GOAL OF THE EXERCISE: Output each line of the listing exactly, though pictures are not to appear.

RECORDS FOR PROCESSING:
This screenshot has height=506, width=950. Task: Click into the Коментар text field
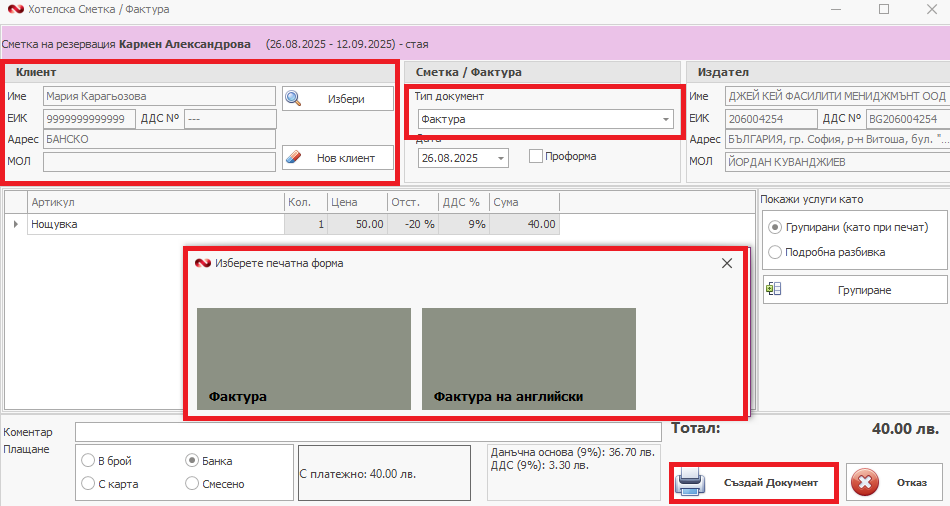tap(367, 432)
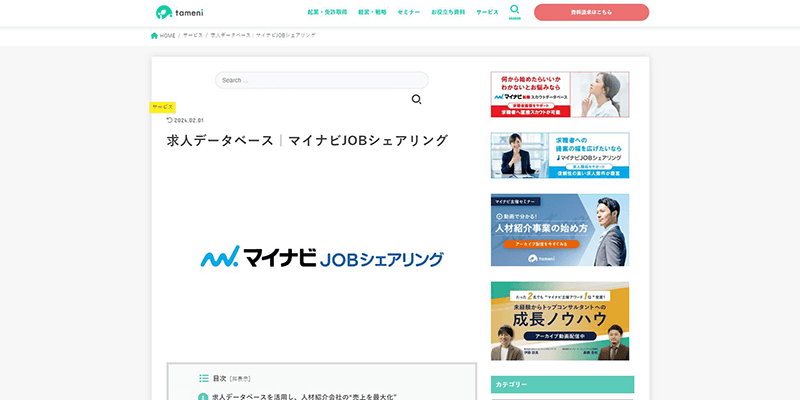Select サービス in the top navigation
800x400 pixels.
pos(487,12)
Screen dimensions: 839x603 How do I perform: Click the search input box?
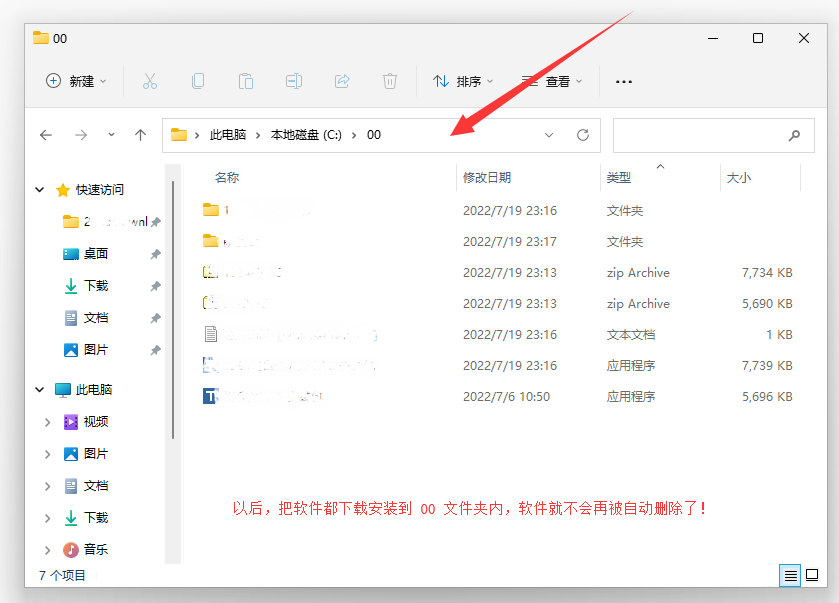(x=700, y=135)
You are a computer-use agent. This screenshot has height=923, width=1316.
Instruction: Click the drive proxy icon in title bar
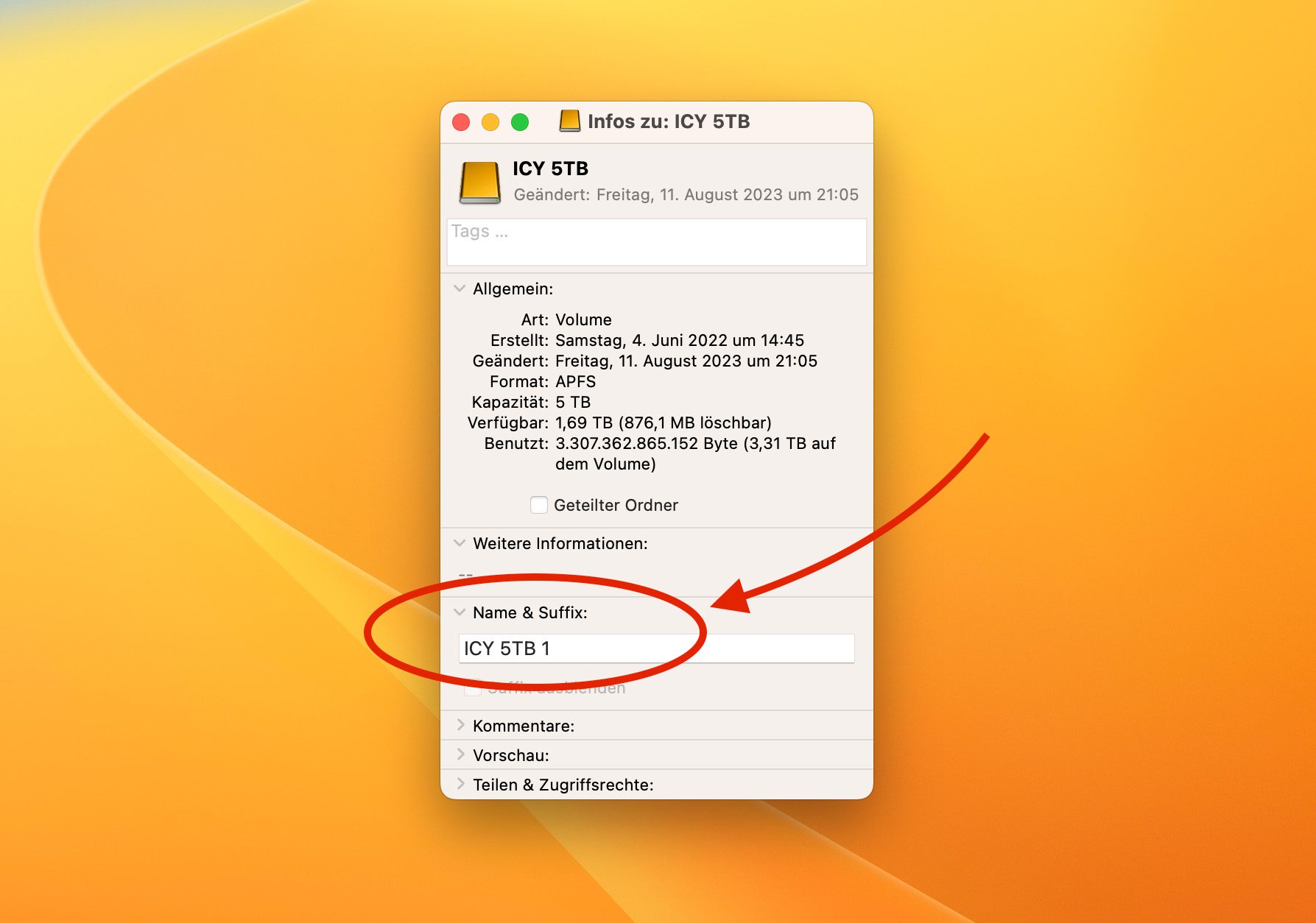(569, 121)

SOLUTION FOR THIS TASK:
This screenshot has height=506, width=950. Task: Click into the Коментар text field
tap(367, 432)
Select サービス in the top navigation
800x400 pixels.
pos(487,12)
Screen dimensions: 839x603 How do I perform: Click the search input box?
(x=700, y=135)
You are a computer-use agent. This screenshot has height=923, width=1316.
Instruction: Click the drive proxy icon in title bar
(569, 121)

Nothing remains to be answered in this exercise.